• To be done:
1: Copy the passage about the Attica uprising word for word, taking everything from "Smith, who became" down to "the Attica inmates.".
2: Using the passage about the Attica uprising, answer yes or no to whether each statement agrees with it, and quote the deciding words of the passage. (a) The legal battle with the state ended in 2000 with a $12-million settlement. (b) The standoff at Attica lasted six days. (c) Elizabeth Fink was the lead attorney for the Attica inmates.

• Selected passage:

::::::::::

Smith, who became a paralegal after his release from prison, helped steer former inmates through a legal battle with the state that ultimately ended in 2000 with a $12-million settlement.
"He persevered all of the years because he believed in what we were doing and because what happened in the [prison] yard changed him," said Elizabeth Fink, a New York City lawyer who was the lead attorney for the Attica inmates.
A strapping man with a baritone voice, Smith was appointed by fellow inmates to keep prisoners under control amid negotiations after 40 prison employees were taken hostage during a four-day standoff at Attica that began Sept. 9, 1971.
The uprising involving nearly 1,300 inmates erupted after several months of complaints about prison conditions. It ended in the deaths of 32 inmates and 11 prison employees, most of whom died after Gov. Nelson Rockefeller ordered state troopers to storm the prison and assert control.
After the rebellion was put down and the guards took over, Smith was falsely accused of castrating a guard who had been taken hostage. Forced to lie naked on a table, he was burned with cigarettes and hot shell casings. He later testified that he was ordered to hold a football under his chin, and was threatened with castration and death if he allowed the ball to drop. Guards also reportedly played Russian roulette with a gun aimed at Smith's head.

::::::::::

• Provided data:
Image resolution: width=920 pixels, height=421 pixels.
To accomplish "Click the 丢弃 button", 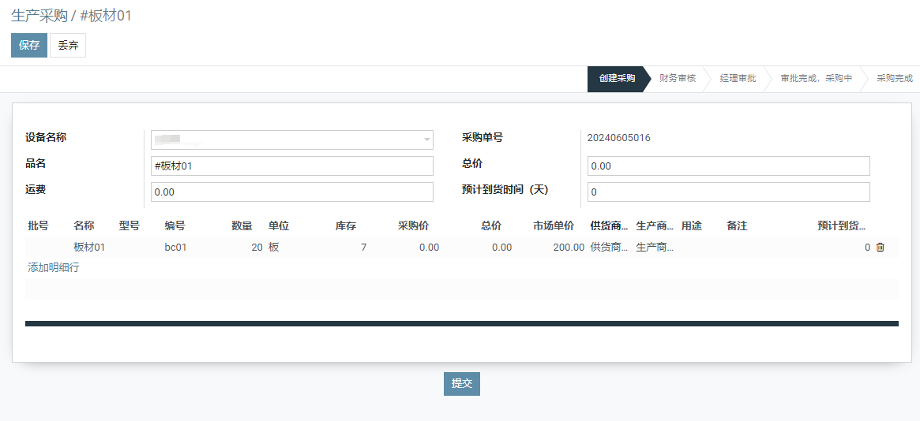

::::::::::

• Expected responses:
1:
Smith, who became a paralegal after his release from prison, helped steer former inmates through a legal battle with the state that ultimately ended in 2000 with a $12-million settlement.
"He persevered all of the years because he believed in what we were doing and because what happened in the [prison] yard changed him," said Elizabeth Fink, a New York City lawyer who was the lead attorney for the Attica inmates.

2:
(a) Yes: "ultimately ended in 2000 with a $12-million settlement"
(b) No: "a four-day standoff at Attica"
(c) Yes: "who was the lead attorney for the Attica inmates"